- The task -
Retype word for word the stretch of entries below from the line that has "Instruction: Click the network dropdown arrow" through the line that has "Preview Mara Agriculture", and omit the pictures.

- Dataset content -
- Opening Delimiter -

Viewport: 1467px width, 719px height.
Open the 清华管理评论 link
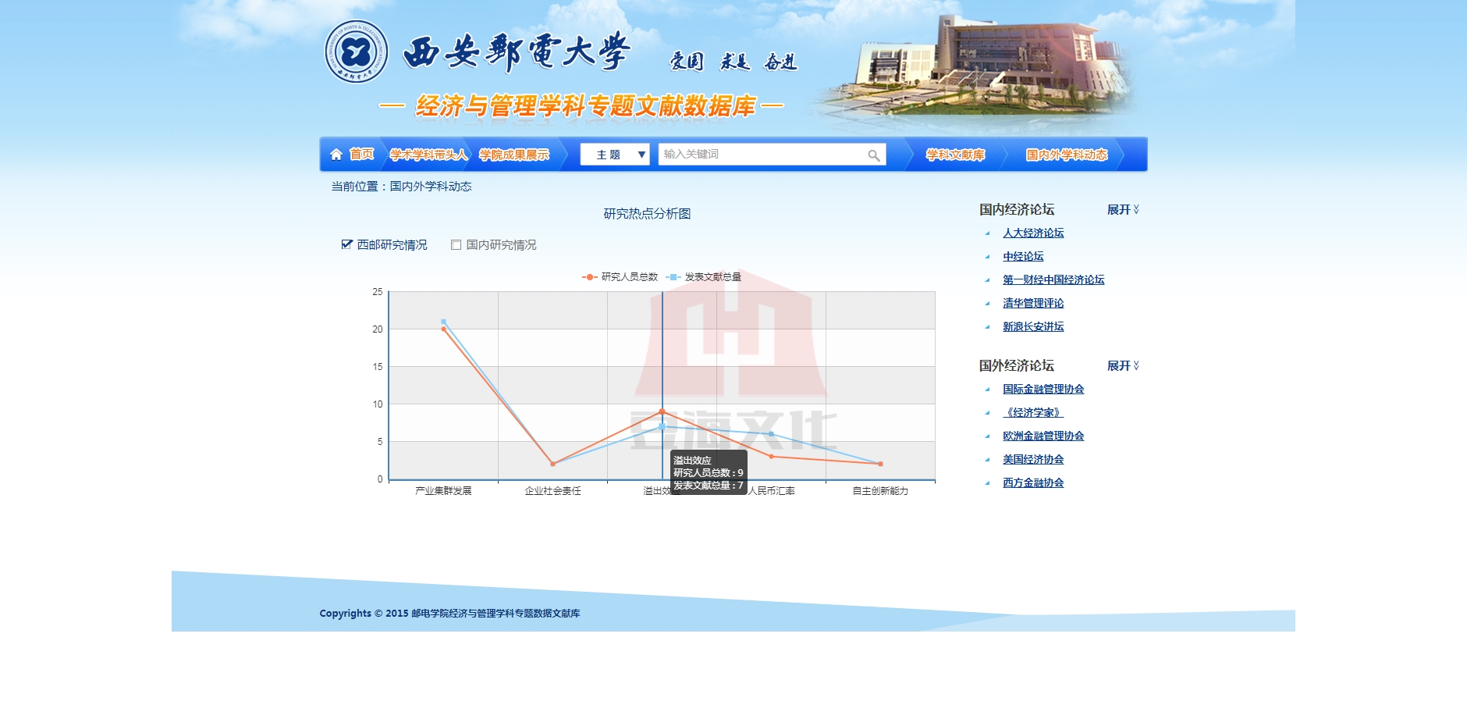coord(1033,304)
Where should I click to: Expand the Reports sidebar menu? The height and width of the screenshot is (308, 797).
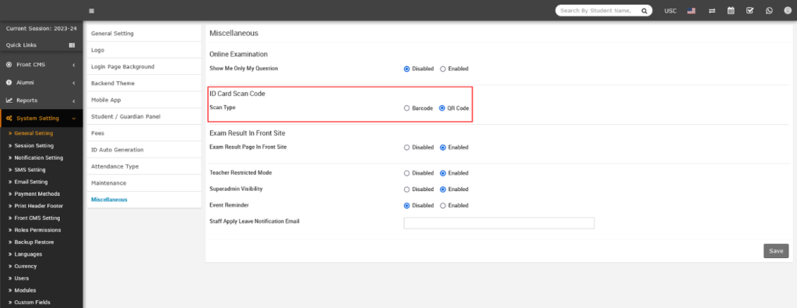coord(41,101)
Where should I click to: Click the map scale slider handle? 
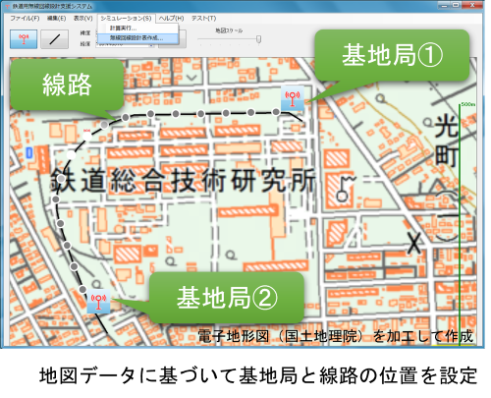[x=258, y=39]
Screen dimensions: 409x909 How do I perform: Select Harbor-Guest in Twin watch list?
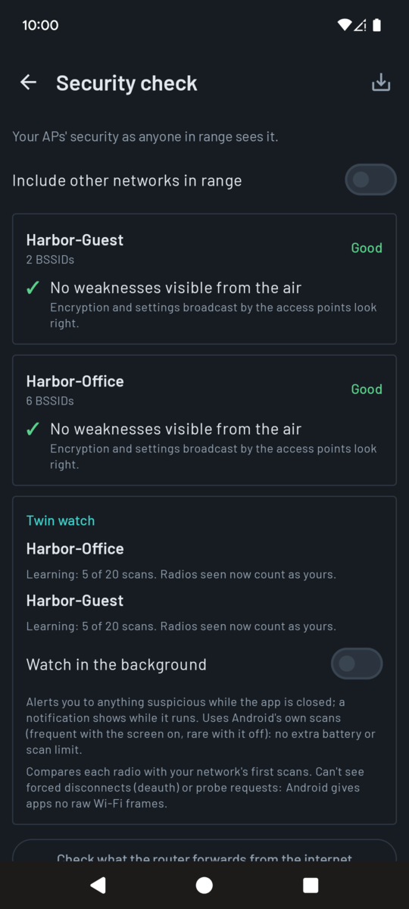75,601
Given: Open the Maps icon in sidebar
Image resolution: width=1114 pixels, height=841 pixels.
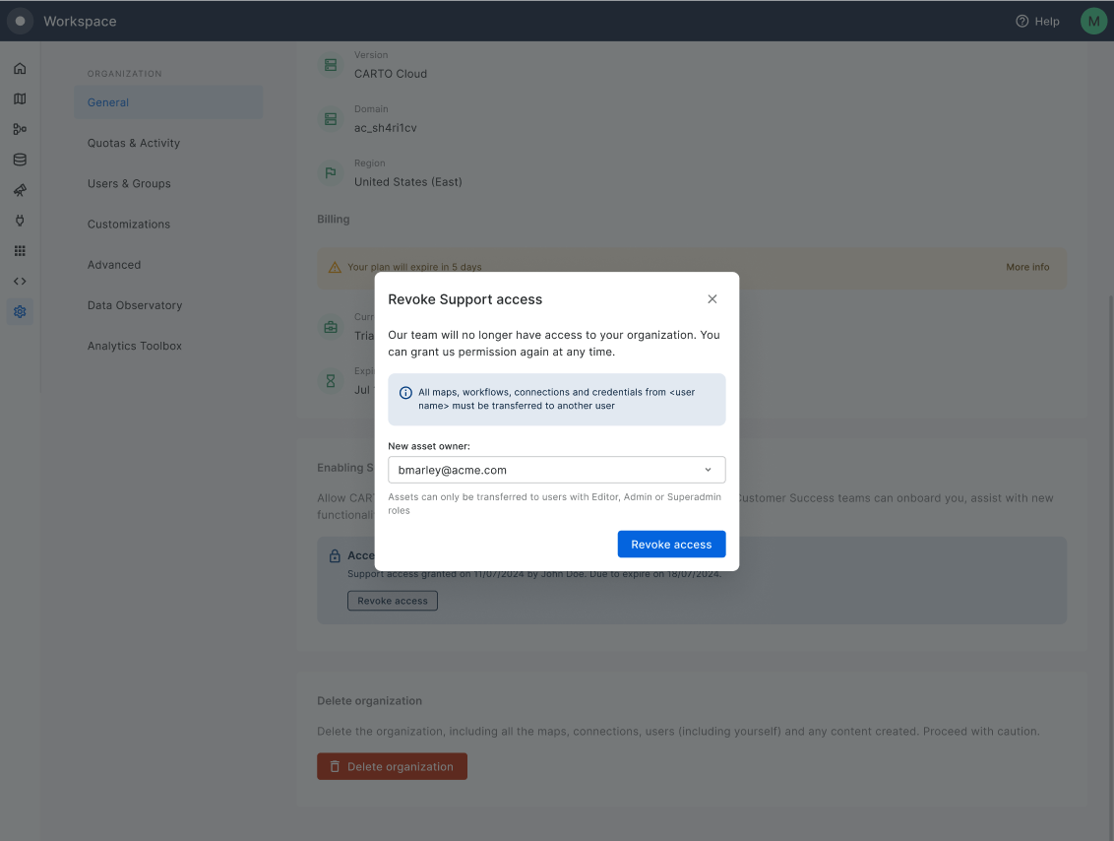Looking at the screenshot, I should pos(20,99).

- Closing Delimiter -
- Opening Delimiter -

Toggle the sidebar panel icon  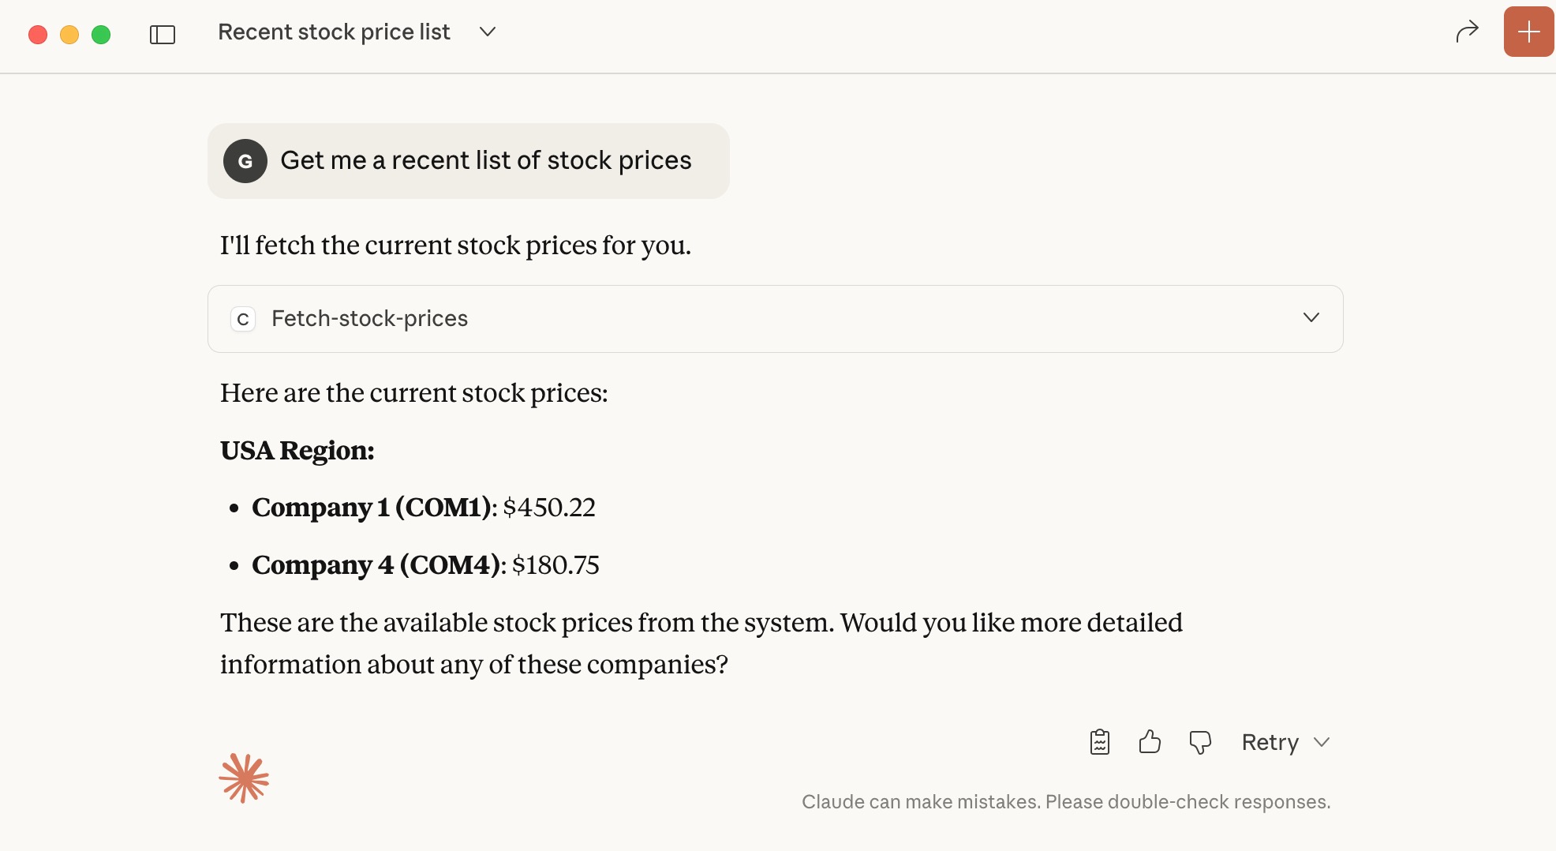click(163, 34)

- Closing Delimiter -
- Opening Delimiter -

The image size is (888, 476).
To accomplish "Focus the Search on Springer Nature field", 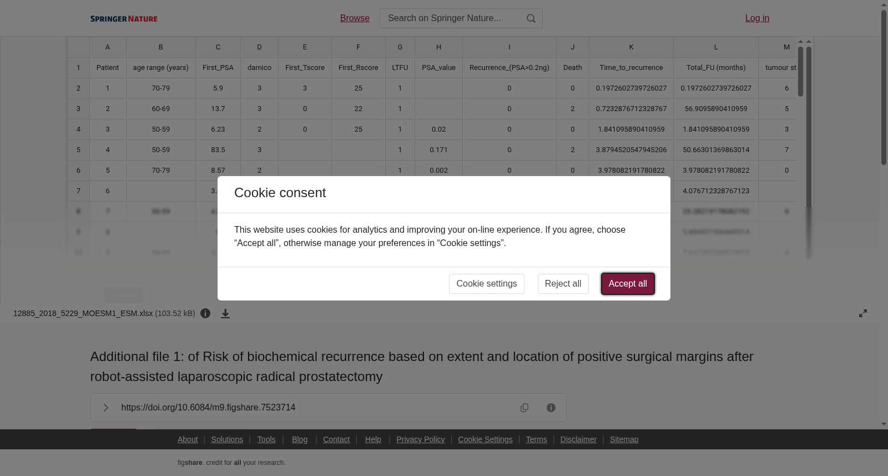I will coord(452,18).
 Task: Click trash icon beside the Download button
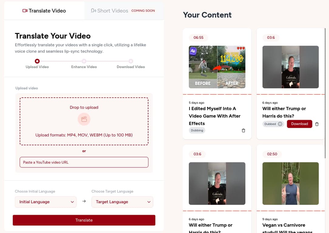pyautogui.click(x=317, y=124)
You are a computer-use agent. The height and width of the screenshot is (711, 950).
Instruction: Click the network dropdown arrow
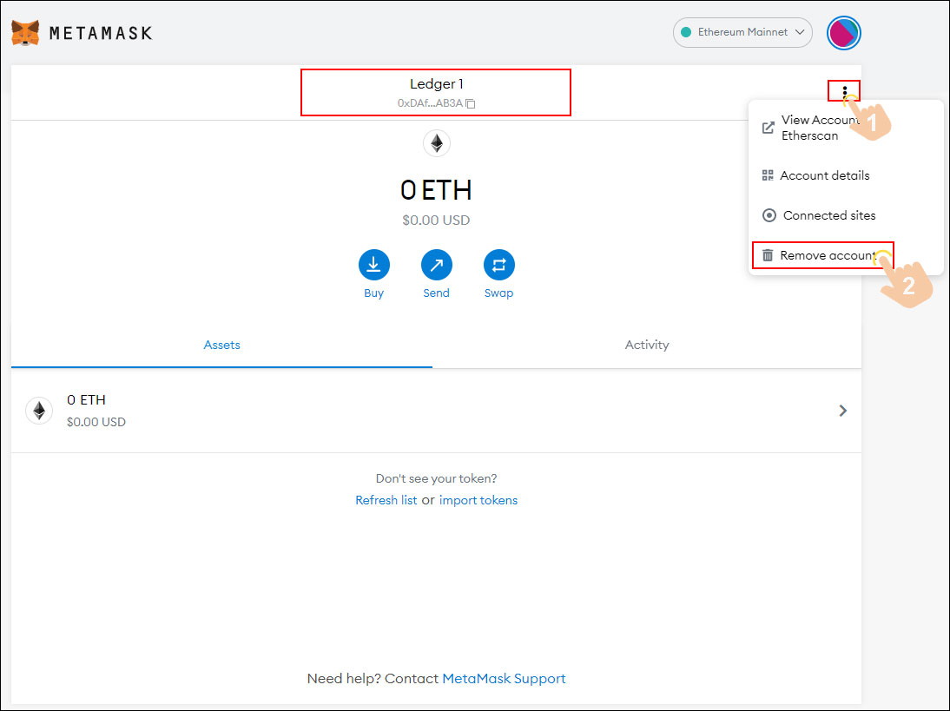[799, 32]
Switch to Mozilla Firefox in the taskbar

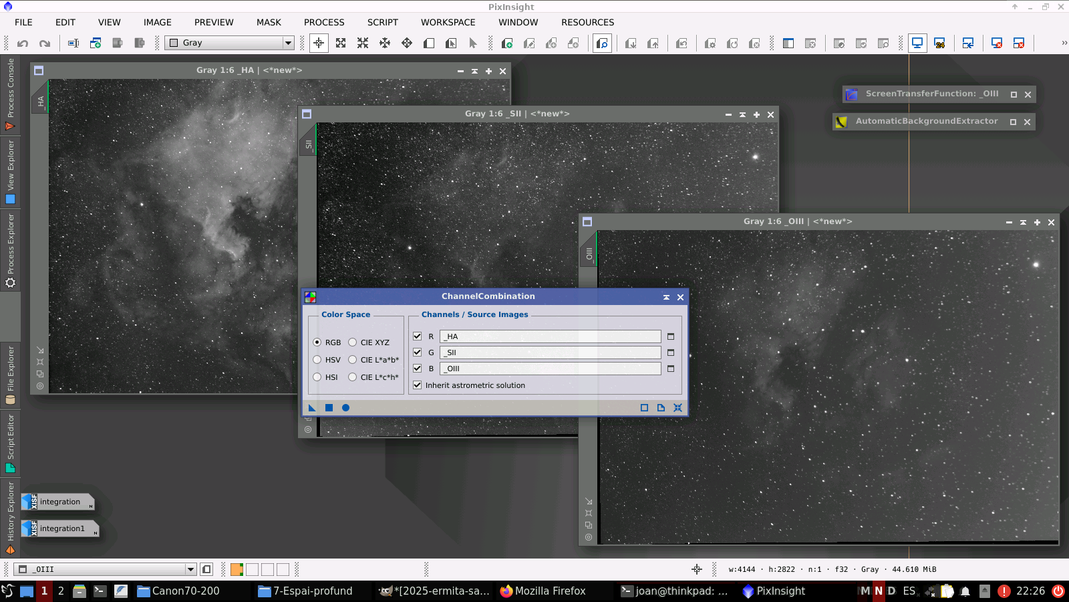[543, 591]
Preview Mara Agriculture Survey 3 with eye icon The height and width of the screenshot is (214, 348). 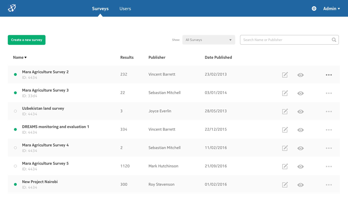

- Closing Delimiter -

- Solution to this exercise -
Instruction: Click the network dropdown arrow
[799, 32]
Switch to Mozilla Firefox in the taskbar

[543, 591]
Preview Mara Agriculture Survey 3 with eye icon The height and width of the screenshot is (214, 348). 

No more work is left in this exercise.